EXERCISE TEXT:
== Segment start ==

This little guy, who seems to be a confused member of The Village People (hmmm...Indian or Construction hunk??), is me. The picture is a little ragged, but it was in my father's wallet when he died. I enjoy seeing it, because I know how proud I am of my son, and I can see that he felt the same way. My dad was 23 when I came along, and here he is probably 25.




The little fellow is beginning to grow, and learn how to do things. As a seven year old, here I am with my dad. He is holding me up, keeping me steady, balanced, preventing me from cracking my skull on the pavement. The Christmas of 1977 was cold and windy, and right before this picture was taken, he pulled a fresh white handkerchief from his pocket and wiped the snot from my nose. Such is a vital part of being a dad, but I am not too sure about the gloves that he equipped me with, as the number on the bike, the gloves on the hands, and the hair on the head shouldn't always match! My father died 8 years later, at the age of 35. This ended the part of my life that can best be described as "The Life that was", as everything since then has been filtered through 1983. In an odd way, this is the year that I stopped dreaming, and began to fear, to rush, to push. I set goals for myself, that all centered around when I would be 35. I had to have my Doctorate degree, write my book, and start my family by the age of 35. Deep, or perhaps just below the surface, I feared that I too would die at the same young age.

== Segment end ==

INFORMATION:
== Segment start ==

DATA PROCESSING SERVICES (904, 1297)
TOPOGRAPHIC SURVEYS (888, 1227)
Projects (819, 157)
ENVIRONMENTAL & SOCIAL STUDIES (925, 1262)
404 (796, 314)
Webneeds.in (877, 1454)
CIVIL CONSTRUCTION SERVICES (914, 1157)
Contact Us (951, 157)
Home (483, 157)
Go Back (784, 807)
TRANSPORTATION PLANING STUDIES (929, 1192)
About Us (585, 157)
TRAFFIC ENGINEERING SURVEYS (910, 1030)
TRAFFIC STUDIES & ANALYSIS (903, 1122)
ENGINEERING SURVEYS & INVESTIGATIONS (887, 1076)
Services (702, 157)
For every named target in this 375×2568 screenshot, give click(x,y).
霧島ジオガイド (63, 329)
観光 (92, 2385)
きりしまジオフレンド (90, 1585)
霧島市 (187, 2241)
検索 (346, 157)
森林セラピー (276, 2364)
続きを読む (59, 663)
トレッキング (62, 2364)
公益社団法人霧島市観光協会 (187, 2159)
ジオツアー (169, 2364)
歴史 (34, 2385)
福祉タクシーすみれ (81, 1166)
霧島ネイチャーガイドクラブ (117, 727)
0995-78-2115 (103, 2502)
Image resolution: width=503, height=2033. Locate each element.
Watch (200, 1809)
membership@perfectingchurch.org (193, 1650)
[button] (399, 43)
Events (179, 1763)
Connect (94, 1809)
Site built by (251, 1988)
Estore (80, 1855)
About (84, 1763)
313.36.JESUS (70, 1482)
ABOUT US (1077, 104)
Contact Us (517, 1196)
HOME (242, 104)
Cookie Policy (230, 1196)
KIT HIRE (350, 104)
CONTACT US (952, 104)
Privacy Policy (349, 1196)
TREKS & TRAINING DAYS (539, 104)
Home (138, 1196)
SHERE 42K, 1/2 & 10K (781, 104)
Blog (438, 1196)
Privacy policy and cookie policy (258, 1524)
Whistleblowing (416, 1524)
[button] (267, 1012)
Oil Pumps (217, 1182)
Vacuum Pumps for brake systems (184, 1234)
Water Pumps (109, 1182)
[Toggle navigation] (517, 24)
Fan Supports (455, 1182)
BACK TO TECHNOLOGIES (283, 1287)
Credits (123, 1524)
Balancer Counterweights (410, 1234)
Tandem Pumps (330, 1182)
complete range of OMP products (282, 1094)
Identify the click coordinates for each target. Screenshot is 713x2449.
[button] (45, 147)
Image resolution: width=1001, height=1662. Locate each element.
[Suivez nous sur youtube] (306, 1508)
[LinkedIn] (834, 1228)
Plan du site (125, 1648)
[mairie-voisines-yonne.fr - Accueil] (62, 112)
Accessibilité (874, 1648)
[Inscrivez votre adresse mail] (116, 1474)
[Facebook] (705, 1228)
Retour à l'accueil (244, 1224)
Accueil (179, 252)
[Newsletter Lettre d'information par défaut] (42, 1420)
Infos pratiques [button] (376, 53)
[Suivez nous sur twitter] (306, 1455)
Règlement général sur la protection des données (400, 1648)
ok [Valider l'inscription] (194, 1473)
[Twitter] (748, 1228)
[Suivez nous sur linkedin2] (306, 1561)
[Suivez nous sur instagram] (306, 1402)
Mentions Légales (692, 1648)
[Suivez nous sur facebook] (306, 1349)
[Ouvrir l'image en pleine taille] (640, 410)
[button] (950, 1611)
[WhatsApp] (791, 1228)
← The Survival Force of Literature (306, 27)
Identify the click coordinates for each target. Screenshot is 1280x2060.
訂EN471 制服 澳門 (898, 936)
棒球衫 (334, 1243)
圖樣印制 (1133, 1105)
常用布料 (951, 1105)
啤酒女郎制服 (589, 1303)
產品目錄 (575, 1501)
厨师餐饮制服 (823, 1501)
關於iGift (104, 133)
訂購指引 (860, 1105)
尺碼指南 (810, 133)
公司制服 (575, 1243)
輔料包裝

== Segment end ==

PROBLEMS TO SOLVE:
**a.** From the text about the writer's father, return the passage from "This little guy, who" to "is probably 25." word for word.
**b.** In the text about the writer's father, what three things did the writer feel they had to do by the age of 35?

ANSWERS TO THE PROBLEMS:
**a.**
This little guy, who seems to be a confused member of The Village People (hmmm...Indian or Construction hunk??), is me. The picture is a little ragged, but it was in my father's wallet when he died. I enjoy seeing it, because I know how proud I am of my son, and I can see that he felt the same way. My dad was 23 when I came along, and here he is probably 25.

**b.** Earn a Doctorate degree, write a book, and start a family.